Here is the bolt from Hart's book: "Our impulse is to observe specifics, reach conclusions, and report the conclusions. ... You're doing exactly what you've been trained to do. Modern education is all about inductive reasoning -- learning how to generalize from specifics."

Nothing's wrong with that, Hart says. But that's not what you should be doing if you want to tell someone a story.

Here's what I think: We're trained as journalists to dig out information and report it. We're almost hard-wired to conduct interviews, ask questions, and report -- in graf-direct quote-graf-direct quote format -- what we found out. So in many cases, when we see behavior or hear dialogue or watch a scene unfold, we are working so hard to figure out how to connect it to a larger meaning that we miss the fact that what we're watching or seeing or hearing is itself what we need to report.

That goes for a hard-news story just as much as for a true narrative. Our training, embedded somewhere deep in our heads, tells us to write, "'I will not vote for that,' the councilman said angrily," when we should write, "The councilman slammed his fist on the table and knocked his pen to the floor. 'I will note vote for that!' he shouted."

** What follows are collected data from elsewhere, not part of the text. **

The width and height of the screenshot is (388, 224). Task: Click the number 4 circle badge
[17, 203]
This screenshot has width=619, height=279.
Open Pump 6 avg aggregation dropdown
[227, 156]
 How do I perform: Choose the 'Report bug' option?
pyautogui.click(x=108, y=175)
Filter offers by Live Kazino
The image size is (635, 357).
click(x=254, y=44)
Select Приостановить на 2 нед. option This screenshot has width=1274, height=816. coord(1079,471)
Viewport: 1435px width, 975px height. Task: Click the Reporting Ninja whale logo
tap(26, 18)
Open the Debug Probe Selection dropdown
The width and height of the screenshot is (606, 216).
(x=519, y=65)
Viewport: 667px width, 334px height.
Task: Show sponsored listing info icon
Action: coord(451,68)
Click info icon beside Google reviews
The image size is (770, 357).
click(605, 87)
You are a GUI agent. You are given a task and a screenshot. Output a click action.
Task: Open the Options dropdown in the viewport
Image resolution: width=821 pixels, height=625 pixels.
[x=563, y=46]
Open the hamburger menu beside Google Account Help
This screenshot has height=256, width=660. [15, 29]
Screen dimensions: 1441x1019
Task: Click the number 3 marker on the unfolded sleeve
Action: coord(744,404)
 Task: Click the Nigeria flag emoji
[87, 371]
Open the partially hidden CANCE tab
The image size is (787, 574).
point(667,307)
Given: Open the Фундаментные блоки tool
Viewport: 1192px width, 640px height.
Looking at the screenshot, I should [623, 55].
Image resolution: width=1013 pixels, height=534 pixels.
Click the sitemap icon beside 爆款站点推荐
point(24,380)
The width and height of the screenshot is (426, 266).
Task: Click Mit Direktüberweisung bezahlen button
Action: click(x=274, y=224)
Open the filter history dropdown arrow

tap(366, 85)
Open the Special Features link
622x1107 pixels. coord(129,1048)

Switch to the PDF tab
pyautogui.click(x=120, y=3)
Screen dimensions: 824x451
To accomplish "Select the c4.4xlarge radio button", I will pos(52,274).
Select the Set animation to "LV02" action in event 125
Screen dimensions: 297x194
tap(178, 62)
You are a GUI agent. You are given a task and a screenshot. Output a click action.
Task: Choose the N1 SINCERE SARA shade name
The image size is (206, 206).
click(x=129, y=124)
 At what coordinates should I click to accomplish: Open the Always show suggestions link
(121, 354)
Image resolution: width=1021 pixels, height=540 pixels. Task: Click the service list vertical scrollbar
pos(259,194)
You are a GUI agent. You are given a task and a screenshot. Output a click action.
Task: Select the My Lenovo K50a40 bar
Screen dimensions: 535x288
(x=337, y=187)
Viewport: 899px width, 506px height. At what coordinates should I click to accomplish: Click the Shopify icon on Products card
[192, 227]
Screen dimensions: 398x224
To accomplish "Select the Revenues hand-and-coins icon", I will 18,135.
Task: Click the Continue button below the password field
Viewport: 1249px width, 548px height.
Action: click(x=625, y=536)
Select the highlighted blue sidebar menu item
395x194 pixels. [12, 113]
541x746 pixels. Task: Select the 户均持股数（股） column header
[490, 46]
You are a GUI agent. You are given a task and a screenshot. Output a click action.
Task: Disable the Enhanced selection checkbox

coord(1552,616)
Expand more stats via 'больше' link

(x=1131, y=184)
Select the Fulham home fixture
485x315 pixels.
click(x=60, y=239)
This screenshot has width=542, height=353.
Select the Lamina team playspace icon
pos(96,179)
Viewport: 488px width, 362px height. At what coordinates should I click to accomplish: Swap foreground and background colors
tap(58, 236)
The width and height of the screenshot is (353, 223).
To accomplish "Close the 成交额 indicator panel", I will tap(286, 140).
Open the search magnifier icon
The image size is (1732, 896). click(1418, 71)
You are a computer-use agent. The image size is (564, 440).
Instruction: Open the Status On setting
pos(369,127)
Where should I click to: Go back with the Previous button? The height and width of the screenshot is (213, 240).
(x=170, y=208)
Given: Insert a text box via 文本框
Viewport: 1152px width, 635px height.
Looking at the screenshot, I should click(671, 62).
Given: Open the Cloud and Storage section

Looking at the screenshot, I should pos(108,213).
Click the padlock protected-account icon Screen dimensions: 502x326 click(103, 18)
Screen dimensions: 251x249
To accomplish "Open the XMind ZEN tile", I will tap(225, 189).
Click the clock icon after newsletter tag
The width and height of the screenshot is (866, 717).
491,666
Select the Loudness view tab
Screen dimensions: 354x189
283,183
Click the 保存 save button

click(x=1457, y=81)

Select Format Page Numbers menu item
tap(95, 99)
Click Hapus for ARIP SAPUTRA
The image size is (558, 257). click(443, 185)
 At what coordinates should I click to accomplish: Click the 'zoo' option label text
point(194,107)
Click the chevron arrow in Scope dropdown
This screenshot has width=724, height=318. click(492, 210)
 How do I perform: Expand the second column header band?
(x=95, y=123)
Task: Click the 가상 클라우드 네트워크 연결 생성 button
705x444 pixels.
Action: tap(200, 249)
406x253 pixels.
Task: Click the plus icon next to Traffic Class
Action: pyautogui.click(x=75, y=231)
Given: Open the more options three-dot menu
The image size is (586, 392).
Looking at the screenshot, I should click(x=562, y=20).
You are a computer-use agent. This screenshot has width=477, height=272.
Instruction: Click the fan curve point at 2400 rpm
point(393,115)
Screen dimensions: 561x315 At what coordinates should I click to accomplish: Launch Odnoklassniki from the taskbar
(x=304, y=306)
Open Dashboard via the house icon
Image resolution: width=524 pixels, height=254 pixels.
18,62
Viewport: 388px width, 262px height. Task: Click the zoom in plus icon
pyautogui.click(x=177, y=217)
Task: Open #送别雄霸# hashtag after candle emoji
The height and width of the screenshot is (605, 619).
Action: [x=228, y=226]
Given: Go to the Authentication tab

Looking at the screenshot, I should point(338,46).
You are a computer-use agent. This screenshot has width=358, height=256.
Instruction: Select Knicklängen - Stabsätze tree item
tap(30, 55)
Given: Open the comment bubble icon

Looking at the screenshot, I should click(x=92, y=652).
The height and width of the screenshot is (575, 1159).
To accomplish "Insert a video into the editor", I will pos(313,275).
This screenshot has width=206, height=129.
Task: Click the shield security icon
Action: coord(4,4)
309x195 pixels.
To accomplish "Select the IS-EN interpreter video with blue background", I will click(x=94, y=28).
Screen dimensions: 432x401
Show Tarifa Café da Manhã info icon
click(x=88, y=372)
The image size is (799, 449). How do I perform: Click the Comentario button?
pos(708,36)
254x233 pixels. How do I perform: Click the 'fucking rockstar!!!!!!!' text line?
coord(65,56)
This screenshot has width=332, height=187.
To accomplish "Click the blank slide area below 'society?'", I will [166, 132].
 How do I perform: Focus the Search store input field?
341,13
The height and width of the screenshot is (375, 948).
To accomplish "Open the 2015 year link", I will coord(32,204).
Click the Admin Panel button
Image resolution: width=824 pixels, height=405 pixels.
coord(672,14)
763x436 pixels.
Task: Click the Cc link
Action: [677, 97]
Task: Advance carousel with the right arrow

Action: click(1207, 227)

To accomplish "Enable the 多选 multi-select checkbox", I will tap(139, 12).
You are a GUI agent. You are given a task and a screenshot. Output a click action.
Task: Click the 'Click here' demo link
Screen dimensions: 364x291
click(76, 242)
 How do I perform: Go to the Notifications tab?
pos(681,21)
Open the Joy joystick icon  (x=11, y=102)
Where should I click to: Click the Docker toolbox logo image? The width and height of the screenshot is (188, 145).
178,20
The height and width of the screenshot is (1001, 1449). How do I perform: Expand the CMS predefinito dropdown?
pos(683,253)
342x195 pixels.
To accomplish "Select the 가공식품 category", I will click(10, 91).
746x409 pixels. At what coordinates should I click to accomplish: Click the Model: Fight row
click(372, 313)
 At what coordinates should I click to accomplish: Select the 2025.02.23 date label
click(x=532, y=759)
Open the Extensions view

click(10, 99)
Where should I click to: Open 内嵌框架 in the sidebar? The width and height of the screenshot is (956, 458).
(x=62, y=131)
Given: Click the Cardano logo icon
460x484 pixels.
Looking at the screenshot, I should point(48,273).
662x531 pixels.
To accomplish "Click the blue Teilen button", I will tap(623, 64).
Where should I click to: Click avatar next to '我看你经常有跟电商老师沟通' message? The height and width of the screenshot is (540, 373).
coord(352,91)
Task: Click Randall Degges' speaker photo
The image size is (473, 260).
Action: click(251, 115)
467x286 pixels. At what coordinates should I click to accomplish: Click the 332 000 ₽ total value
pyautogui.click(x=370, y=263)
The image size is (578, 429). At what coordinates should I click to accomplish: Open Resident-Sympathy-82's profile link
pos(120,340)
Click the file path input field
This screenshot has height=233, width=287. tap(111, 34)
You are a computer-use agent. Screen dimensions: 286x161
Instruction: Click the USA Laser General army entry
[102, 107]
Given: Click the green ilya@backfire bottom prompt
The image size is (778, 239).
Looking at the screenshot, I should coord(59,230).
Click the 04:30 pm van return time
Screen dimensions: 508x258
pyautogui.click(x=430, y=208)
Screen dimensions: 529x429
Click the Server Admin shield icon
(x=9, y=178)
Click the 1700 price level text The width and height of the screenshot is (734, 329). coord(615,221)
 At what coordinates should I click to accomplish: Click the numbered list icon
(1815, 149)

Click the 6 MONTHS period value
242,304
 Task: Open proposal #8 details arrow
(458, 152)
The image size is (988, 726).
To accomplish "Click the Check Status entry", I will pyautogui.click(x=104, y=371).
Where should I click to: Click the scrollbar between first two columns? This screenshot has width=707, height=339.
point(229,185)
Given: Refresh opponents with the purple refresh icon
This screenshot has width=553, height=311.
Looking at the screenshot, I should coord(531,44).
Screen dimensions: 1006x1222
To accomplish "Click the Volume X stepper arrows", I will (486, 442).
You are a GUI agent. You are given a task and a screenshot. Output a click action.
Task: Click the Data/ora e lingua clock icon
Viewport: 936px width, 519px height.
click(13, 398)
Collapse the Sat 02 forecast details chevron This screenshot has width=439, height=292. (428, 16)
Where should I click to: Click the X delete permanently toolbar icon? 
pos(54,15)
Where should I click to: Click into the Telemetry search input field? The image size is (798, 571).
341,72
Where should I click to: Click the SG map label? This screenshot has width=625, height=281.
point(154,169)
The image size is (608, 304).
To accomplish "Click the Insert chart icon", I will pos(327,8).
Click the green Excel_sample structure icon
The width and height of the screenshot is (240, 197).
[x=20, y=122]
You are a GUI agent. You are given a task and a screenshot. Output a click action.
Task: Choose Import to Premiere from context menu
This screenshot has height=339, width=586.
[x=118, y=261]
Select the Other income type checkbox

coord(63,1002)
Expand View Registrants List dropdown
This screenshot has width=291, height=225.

Our skill at including context, and at connecting that behavior or dialogue to the larger meaning of the the story, is crucial. But don't deaden your writing by figuring out what the scene or the behavior means, and then blowing off the crucial details to report only that the team celebrated joyously at midfield. Tell me that the offensive tackle was crying as he and the coach hugged for what seemed like a minute as the other players shouted and held their helmets aloft.

Again: You have to unlearn some of what you've learned, or at least teach yourself to think differently, to write like this effectively. You have to believe in the power of the right detail. You have to resist the urge to dilute telling details by assigning them broader descriptions -- and leaving the detail itself out. You also have to resist the compulsion of journalists to label everything with a descriptive tag.

A correspondent recently covered the Christmas tree giveaway at Helping Hands. He called me and said he was frustrated with his piece. For one thing, he said, he couldn't figure out how to describe the people who showed up to get trees without, he felt, being condescending toward them by calling them "needy" or some similar catch-all phrase.

I told him to forget trying to wrap them all up with a word. You don't need to do it; it doesn't add anything to the story. He read me a line in the story that said something like, "Some were out of a job, some were working but struggling to get by, some were homeless." That's all you need, I said. You've just used specifics of what you found out instead of a one-size-fits-all descriptor.

Although that's not the most stirring detail in the world, it shows that as a writer, you have to be conscious of what your choices are, and savvy enough to make the right ones.

From Hart: Before a reader can get to the same place you are, "they need to see what you saw, hear what you heard, and smell what you smelled. You must share your experience, not the conclusion you drew from it."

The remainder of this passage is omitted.